I've started myself a Hope Chest for a child. It isn't anything fancy, but just a few items I've had handed down to me for "someday". I've got my baby shoes that myself and my 2 siblings wore when we were babies, a handmade blanket & stuffed bunny that was made for me, and a few items I've collected over time myself. I've got a full collection of Robert Munsch books, including a copy of Murmel, Murmel, Murmel autographed by Mr Munsch himself. It will have pride of place on my child's wall, as the story is about Munsch's adopting his first son.
Withdrawing our application felt like we failed. It was the right decision, as we truly aren't in a place for us to be able to give proper care and attention to a child. But it feels like we have given up, like that option is walking out of our lives. I know we can always reopen our application and continue with our courses, or go through in-vitro fertilization if we ever had the funds and the time. I've always been the one who has done it all, gone above and beyond, given it my best shot, and put my entire being to everything I've ever done. It hurts because I feel like by withdrawing our application, I've failed to do the one thing I have always wanted. I've failed completely to do the #1 thing that everyone else seems completely capable of doing - conceiving. I am 100% supportive of this decision. I know this is what's best for us and for our future child(ren). It doesn't make it any easier, but I know it is best.
We are still open to a private adoption if someone were to come forward and present us the opportunity, but with the home study and everything that is involved with the government "public" adoptions, it is just too much to take on right now. Plus as a student I most likely would not be approved anyway, unless Chad was making lots of money by himself. It is very in-depth!

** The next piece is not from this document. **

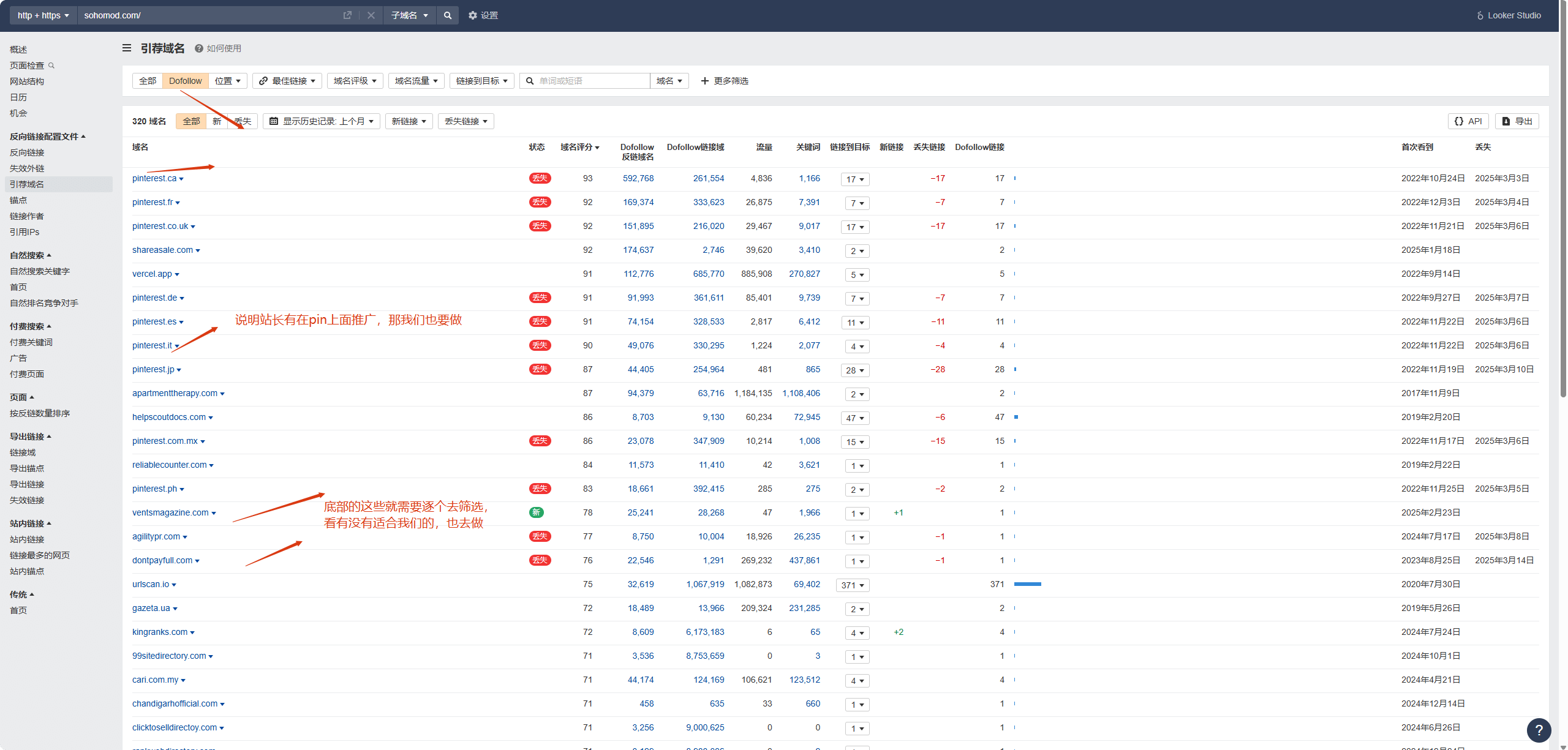Open the 子域名 dropdown
The width and height of the screenshot is (1568, 750).
point(409,15)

With Christmas around the corner, my Facebook is flooded with photos of everyone's beautiful babies and grandbabies and nieces and nephews with Santa or with their trees. It makes things hard for us, especially when so many Christmas traditions revolve around having little ones. We have decided this year to do things on our own and develop our own traditions. We will certainly still be visiting everyone (on the 26th probably) but our Christmas is going to be just that - our's.
I'm planning to gather a few more things for my hope chest over the next couple of years, and am looking forward to pursuing my Early Childhood Education diploma and advanced diploma in Behavioural Intervention. Chad is hopefully heading out west to make big bucks in the new year, and together we will be getting ourselves into the best place possible, so whenever a child does come into our lives, we will be ready with a permanent place to live and open arms from all sides.
We are very thankful for the support we've had and hope everyone will slowly get on board with us as our journey progresses, no matter which way the road leads us! And to the naysayers, we will do this WITH or WITHOUT you.
Thanks for reading! Happy Holidays, Merry Christmas, and Happy New Year!